Mitten in Hadern:Verhüllung ist Verheißung

Weil die Amseln im Sommer so brav die in Organza-Beutel geschützten Weinbeeren in Ruhe gelassen haben, schenkt ihnen der Hobby-Winzer im Herbst ein paar übrig gebliebene Trauben an der Rebe - zur großen Freude der Tiere

Glosse von Berthold Neff

Nun, da alles darauf hindeutet, dass wir Weihnachten trotz der Pandemie halbwegs so feiern können wie immer, wird es Zeit, über Geschenke zu reden - und natürlich auch darüber zu fachsimpeln, wie man sie am besten verhüllt. Davon können die Amseln, die vom Frühjahr bis weit in den Sommer ohne Murren den Weckdienst übernahmen und einen entsprechend früh aus den Federn trieben, durchaus ein Lied singen.
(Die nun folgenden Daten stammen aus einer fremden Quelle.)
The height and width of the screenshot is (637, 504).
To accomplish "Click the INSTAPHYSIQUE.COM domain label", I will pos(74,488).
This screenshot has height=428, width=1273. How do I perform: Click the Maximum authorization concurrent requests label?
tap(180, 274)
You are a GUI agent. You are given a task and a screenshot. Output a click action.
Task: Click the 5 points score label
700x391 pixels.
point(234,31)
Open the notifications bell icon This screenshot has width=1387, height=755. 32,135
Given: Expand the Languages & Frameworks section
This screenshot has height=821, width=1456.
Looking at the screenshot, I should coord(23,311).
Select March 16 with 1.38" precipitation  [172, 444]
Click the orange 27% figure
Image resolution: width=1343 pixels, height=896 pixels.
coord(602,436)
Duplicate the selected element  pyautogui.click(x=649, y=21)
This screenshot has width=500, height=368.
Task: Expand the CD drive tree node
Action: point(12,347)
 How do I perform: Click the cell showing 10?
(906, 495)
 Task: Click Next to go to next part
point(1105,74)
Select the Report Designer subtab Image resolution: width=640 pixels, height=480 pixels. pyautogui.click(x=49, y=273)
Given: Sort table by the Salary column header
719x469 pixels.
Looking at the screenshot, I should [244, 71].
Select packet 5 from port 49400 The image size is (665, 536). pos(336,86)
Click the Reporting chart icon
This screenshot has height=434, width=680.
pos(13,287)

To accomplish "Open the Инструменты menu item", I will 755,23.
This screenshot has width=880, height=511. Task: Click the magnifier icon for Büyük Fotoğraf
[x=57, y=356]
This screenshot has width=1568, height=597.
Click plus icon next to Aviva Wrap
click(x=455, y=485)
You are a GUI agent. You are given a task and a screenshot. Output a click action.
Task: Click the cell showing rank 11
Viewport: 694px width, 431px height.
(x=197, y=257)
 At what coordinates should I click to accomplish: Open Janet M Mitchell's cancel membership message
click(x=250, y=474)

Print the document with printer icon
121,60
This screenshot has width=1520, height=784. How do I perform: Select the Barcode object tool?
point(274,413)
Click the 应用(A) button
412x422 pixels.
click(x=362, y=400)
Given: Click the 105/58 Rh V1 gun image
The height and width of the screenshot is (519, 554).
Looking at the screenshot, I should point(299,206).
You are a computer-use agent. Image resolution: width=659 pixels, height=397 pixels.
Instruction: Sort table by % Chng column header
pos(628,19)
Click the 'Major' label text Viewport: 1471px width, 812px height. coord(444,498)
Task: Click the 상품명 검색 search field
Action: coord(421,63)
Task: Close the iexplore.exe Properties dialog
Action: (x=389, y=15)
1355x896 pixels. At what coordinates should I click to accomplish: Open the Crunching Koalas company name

Die Sache war nämlich die: Sie verspürten, nachdem sie sich und andere so zeitig geweckt hatten, einen unbändigen Hunger und machten sich, gesundheitsbewusst wie sie nun mal sind, über alles her, was einigermaßen blau aussah und Vitamine versprach. Eine solche Attacke auf die Weintrauben auf dem Spalier an der Terrasse hätte natürlich die Weinproduktion dieses Krisenjahres vollends zum Erliegen gebracht, was den Hobbywinzer dazu trieb, die sich langsam färbenden Henkel in Organzabeutel zu packen und so für die hungrigen Schnäbel unerreichbar zu machen.

Und was soll man sagen - die Amseln begriffen schnell, ließen das langsam vor sich hin reifende Obst fortan in Ruhe und stocherten stattdessen stoisch im Boden umher, auf der Suche nach dem Wurm, dessen nur der frühe Vogel habhaft wird. Sie hätten natürlich ein paar schlaue Kolkraben um Amtshilfe bitten können, damit die ihnen zeigen, wie man die von Menschenhand geknüpfte Schleife dieses Geschenkbeutels im Handumdrehen, also mit ein paar geschickten Krallenbewegungen, öffnet. Aber sie ließen es bleiben. Vielleicht wollten sie nicht zugeben, dass sie zwar viel schöner singen können als jeder Rabe oder jede Krähe, aber nicht mal eine Schleife öffnen können, was für andere ein Kinderspiel ist. Vielleicht keimte aber in ihrem kleinen Köpfchen, also oberhalb des gelben Schnabels, die Hoffnung, dass der Tag der Bescherung noch kommen würde, wahrscheinlich sogar vor Weihnachten.

Und sie hatten recht. Die Weinlese stieg dann schon Anfang Oktober, und weil man ja nicht so sein will, blieben zur Belohnung für das geduldige Warten ein paar Trauben hängen. Sie wurden prompt schnabuliert.